We found that LVMI was positively correlated with the GCS and GLS but negatively correlated with GRS. Compared to the correlation between ECV and LVMI, the correlation between myocardial strain and LVMI was stronger. It is consistent with the literature reports that LVH has a greater effect on overall LS than diffuse fibrosis [16]. Studies have found that ECV in hypertensive cardiomyopathy is positively correlated with LV mass and CS [17]. An animal study showed that diffuse subendocardial fibrosis is also correlated with decreased longitudinal contractile force and decreased peripheral strain in hypertensive rats [18]. Furthermore, although the correlation coefficient was low, we still observed a correlation between ECV and strain in all subjects, suggesting that diffuse myocardial fibrosis causes the reduction of the myocardial strain. Previous studies have also reported that an increase in ECV reflects potential changes, such as fibrosis, collagen swelling, and increased collagen cross-linking, leading to changes in myocardial function [19].

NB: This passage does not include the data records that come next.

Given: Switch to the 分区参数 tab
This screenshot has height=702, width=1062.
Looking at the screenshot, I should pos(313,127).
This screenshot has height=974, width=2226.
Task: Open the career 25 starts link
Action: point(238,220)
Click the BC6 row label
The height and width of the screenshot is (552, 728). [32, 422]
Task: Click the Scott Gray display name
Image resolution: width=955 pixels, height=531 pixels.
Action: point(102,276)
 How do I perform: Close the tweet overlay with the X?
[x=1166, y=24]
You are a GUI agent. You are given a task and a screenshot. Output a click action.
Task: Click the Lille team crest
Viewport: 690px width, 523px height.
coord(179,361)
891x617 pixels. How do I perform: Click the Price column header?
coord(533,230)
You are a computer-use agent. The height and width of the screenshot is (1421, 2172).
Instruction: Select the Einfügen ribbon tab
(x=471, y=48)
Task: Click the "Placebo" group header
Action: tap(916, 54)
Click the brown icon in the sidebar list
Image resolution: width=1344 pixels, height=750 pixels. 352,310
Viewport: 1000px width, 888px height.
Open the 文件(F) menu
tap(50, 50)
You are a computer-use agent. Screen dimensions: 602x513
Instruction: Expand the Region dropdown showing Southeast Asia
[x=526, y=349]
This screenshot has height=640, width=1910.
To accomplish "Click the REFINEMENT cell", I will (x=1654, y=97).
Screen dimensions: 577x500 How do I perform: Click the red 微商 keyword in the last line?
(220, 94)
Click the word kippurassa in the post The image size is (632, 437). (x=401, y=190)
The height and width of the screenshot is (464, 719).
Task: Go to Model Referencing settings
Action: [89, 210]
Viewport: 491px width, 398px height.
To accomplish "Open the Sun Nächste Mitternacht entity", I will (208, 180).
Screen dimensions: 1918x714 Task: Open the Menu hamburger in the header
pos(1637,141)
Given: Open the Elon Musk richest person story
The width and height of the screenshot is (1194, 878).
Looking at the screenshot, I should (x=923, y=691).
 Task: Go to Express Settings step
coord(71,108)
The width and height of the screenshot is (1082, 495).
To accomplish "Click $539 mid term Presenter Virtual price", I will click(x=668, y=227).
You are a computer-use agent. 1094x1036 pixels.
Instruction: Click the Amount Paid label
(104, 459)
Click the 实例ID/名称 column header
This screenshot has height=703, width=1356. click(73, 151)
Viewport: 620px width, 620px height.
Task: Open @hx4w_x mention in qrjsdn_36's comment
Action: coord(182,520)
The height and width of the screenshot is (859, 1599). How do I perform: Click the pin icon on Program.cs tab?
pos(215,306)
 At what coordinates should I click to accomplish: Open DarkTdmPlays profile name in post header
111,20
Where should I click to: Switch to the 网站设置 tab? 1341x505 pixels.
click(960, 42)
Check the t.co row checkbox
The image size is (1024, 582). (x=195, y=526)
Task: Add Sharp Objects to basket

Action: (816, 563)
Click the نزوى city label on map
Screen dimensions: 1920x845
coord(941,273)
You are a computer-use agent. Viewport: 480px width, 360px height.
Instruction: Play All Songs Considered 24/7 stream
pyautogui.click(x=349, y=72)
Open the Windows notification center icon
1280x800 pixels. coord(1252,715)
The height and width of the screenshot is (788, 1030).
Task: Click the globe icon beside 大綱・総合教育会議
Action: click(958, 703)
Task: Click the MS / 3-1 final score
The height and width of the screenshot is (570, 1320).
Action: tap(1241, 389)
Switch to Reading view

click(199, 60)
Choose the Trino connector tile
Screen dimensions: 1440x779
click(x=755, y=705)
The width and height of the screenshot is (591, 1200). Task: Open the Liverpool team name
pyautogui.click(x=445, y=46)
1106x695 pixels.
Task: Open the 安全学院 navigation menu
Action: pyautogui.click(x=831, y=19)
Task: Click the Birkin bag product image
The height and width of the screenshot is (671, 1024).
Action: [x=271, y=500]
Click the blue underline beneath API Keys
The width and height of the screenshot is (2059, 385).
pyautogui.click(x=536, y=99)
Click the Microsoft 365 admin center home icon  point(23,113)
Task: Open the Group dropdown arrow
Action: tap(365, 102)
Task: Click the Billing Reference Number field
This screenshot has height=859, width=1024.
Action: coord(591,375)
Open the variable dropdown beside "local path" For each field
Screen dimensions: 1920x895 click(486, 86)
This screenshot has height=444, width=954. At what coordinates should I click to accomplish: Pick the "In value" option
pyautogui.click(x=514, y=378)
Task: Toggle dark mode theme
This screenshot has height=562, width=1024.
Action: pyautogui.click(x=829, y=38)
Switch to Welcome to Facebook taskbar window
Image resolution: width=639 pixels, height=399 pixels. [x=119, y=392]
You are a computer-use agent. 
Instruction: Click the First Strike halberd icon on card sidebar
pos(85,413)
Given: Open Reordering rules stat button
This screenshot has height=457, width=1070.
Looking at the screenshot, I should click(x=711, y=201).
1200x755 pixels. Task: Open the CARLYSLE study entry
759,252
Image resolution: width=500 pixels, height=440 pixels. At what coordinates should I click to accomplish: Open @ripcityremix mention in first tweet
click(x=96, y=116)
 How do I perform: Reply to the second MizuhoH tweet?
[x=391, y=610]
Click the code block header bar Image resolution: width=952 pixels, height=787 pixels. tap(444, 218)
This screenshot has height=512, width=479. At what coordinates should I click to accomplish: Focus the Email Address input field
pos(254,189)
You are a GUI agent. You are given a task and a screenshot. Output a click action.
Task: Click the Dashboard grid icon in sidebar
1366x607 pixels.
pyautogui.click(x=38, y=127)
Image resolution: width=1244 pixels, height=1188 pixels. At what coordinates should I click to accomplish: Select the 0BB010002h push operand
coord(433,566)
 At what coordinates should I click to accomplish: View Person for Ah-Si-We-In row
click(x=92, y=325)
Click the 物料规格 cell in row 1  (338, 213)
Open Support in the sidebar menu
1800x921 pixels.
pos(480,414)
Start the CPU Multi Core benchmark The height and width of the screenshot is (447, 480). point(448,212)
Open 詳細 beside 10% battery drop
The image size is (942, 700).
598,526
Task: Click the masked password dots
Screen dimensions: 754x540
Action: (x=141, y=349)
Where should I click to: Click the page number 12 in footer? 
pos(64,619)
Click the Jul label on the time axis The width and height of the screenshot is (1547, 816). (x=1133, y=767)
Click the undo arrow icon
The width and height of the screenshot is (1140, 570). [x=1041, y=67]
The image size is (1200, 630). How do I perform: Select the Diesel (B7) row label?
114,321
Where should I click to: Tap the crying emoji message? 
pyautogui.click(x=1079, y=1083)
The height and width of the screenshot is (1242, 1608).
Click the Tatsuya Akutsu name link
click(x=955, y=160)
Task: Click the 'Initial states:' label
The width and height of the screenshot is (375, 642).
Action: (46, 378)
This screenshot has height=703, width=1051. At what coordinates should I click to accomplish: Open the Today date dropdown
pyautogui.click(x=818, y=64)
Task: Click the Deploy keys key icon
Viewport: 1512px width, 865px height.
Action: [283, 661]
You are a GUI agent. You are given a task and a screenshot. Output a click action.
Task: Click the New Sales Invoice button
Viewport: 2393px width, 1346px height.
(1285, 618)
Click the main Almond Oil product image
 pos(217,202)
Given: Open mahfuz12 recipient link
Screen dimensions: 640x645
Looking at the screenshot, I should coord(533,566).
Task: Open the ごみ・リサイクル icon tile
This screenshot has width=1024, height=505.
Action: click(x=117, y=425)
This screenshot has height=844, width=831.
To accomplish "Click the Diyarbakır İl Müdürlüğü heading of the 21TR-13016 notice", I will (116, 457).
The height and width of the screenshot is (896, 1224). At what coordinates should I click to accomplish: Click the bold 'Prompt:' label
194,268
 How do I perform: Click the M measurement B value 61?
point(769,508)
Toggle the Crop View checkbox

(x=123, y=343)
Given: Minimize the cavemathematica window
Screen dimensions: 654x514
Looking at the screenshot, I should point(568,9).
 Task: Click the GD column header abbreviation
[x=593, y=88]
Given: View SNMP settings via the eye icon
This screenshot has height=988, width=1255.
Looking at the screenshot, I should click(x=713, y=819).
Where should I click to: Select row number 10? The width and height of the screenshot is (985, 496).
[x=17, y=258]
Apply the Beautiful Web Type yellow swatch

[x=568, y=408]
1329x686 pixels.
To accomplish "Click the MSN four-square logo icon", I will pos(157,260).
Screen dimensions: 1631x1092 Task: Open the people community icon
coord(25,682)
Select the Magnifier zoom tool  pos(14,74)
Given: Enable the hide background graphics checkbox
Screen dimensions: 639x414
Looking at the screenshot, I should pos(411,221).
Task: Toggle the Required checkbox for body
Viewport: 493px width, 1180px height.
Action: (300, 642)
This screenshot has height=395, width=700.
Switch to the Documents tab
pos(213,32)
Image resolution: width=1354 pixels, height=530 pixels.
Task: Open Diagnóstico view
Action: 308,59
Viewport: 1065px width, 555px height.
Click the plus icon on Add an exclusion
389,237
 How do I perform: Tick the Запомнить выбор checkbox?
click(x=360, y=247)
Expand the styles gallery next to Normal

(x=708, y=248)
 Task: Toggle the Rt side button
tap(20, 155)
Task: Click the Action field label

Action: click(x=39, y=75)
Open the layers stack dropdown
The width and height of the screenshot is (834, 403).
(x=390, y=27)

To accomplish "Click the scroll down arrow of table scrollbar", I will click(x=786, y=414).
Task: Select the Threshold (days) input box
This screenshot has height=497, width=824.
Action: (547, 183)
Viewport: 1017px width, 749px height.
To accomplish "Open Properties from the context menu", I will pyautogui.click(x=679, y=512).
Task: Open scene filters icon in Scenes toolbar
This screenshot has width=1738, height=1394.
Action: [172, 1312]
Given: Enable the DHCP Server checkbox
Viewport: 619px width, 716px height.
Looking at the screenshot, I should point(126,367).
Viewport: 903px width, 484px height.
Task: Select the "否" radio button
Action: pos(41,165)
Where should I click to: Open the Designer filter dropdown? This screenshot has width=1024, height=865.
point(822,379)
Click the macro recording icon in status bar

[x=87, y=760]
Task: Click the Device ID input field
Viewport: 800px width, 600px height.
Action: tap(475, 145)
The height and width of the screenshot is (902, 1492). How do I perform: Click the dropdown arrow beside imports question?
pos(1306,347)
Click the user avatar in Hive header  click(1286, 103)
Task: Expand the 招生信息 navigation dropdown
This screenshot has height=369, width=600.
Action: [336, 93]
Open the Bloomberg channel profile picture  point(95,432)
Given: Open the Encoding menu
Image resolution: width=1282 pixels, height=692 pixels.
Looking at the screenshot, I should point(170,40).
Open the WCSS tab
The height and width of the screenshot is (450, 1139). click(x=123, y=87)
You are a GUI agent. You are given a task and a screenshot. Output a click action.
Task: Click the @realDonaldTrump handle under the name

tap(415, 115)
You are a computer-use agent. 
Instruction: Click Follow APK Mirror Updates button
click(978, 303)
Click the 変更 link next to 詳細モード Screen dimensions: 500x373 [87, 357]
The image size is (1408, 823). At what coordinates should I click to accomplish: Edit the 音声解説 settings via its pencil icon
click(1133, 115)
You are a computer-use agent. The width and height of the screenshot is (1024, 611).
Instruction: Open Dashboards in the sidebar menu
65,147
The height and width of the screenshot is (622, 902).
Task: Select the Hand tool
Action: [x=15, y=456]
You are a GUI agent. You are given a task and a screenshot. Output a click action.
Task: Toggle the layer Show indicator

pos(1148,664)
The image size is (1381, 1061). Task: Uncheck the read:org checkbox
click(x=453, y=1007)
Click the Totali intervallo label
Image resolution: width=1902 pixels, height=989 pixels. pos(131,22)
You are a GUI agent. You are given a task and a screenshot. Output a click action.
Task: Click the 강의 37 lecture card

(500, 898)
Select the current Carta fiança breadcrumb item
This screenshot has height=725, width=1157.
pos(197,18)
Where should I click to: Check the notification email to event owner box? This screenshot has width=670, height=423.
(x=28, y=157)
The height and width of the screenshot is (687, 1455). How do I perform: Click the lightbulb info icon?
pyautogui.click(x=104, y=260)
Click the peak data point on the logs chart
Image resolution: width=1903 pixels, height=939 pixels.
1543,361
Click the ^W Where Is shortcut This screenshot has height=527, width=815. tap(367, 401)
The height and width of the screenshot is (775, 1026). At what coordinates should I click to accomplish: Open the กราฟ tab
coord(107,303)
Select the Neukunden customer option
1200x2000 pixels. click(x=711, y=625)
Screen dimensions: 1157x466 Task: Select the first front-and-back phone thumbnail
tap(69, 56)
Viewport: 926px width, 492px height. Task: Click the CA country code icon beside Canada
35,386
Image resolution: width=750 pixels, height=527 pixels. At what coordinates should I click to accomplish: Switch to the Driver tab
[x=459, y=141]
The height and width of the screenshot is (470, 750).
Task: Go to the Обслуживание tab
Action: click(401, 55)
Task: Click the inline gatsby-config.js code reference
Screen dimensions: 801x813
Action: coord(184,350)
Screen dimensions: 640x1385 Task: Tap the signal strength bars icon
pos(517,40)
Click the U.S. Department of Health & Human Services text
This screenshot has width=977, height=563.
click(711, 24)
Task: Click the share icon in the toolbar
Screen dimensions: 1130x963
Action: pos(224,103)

Impact on LV function parameters, ECV, myocardial strain after treatment

Studies have shown that LVH regression by inhibiting the neuroendocrine pathways of rennin angiotensin aldosterone system (RASS) and sympathetic nervous system (SNS) is greater than LVH regression by lowering blood pressure alone [20]. ACEI and ARB antihypertensive drugs can inhibit the RASS neuroendocrine pathway and improve LV remodeling [8, 20]. After six-month treatment, the mean wall thickness at the end of the diastolic period was significantly improved, but the changes in LVMI and LVEDVI were not significant, suggesting that short-term treatment improved LVMI and LVEDVI weakly. After six-month treatment, the EF value and the absolute value of myocardial strain increases, indicating that myocardial systolic function is improved. Besides, there were obvious improvements of GRS and GCS after treatment, but there was no improvement of GLS. This suggests that GRS and GCS may be more sensitive to the treatment. Although the improvement of LS impairment in HHD patients is difficult, perhaps it is more important for prognostic evaluation. A study on HHD echocardiography showed that strain (especially GLS) was associated with the major adverse cardiac events (MACE), and the MACE was also associated with the deterioration of LV longitudinal function during mid-term follow-up [21]. After treatment, there was a definite but limited decrease in the ECV value of HHD patients, suggesting that the myocardial fibrosis may be slightly improved after treatment.

Limitations

The current study has some limitations. First of all, the sample size is small, so the sample may not accurately reflect the overall situation. Secondly, there is no grouping based on the choice of treatment drugs, so different types of antihypertensive drugs may have different therapeutic effects, and CMR parameters may also change differently. Thirdly, patients were not followed up for cardiac adverse events after treatment, and the combination of changes in related parameters with prognosis may be more meaningful for guiding clinical treatment. In addition, molecular, biomechanical and structural changes in HHD after treatment may take a longer time. Hence, the changes of the study metrics may be more significant had the study duration been prolonged.

Conclusions

ECV and myocardial strain parameters for myocardial abnormalities are more sensitive. ECV, GRS and GCS are more sensitivity to treatment than other parameters, however the improvement of GLS in patients with HHD is weak. ECV and myocardial strain parameters can be used as CMR marker for long-term monitoring of the curative effect of patients with HHD.